Predictive biomarkers of disease progression in idiopathic pulmonary fibrosis
Weiwei Zhu,
Chunquan Liu,
Chunting Tan,
Jie Zhang
Affiliations
Weiwei Zhu
Department of Pulmonary and Critical Care Medicine, Beijing Tiantan Hospital, Capital Medical University, China
Chunquan Liu
Department of Thoracic Surgery, Beijing Friendship Hospital, Capital Medical University, China
Chunting Tan
Department of Pulmonary and Critical Care Medicine, Beijing Friendship Hospital, Capital Medical University, China; Corresponding author. Department of Pulmonary and Critical Care Medicine, Beijing Friendship Hospital, Capital Medical University, No. 95 Yong An Road, Beijing, Xicheng District, 100050 China.
Jie Zhang
Department of Pulmonary and Critical Care Medicine, Beijing Tiantan Hospital, Capital Medical University, China; Corresponding author. Department of Pulmonary and Critical Care Medicine, Beijing Tiantan Hospital, Capital Medical University, No.119 South Fourth Ring West Road, Beijing, Fengtai District, 100070 China.

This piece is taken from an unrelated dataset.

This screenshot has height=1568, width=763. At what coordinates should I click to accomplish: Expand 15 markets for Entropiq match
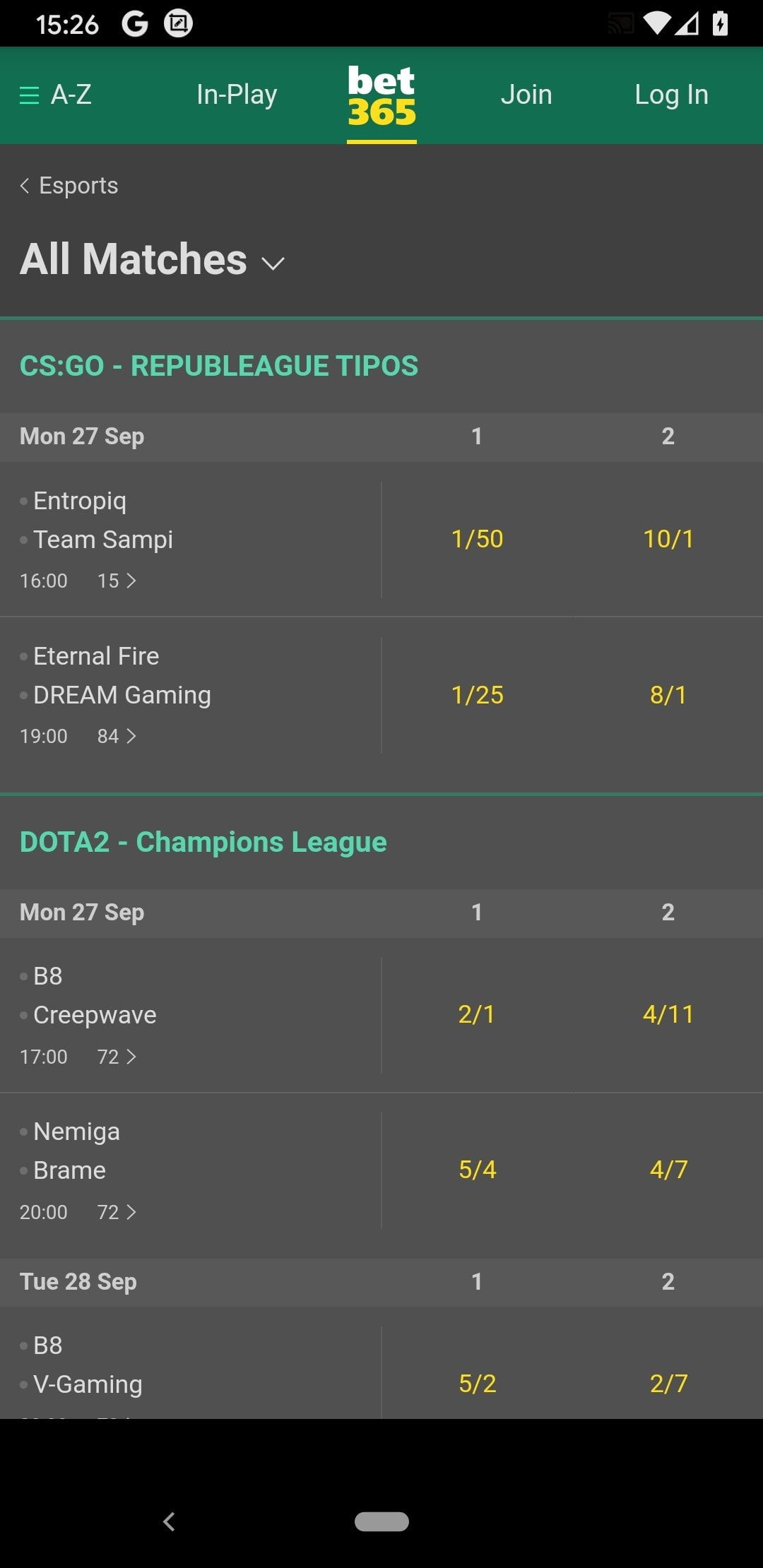(x=117, y=581)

Idiopathic pulmonary fibrosis (IPF) is a chronic interstitial disease that cannot be cured, and treatment options for IPF are very limited. Early diagnosis, close monitoring of disease progression, and timely treatment are therefore the best options for patients due to the irreversibility of IPF. Effective markers help doctors judge the development and prognosis of disease. Recent research on traditional biomarkers (KL-6, SP-D, MMP-7, TIMPs, CCL18) has provided novel ideas for predicting disease progression and prognosis. Some emerging biomarkers (HE4, GDF15, PRDX4, inflammatory cells, G-CSF) also provide more possibilities for disease prediction. In addition to markers in serum and bronchoalveolar lavage fluid (BALF), some improvements related to the GAP model and chest HRCT also show good predictive ability for disease prognosis.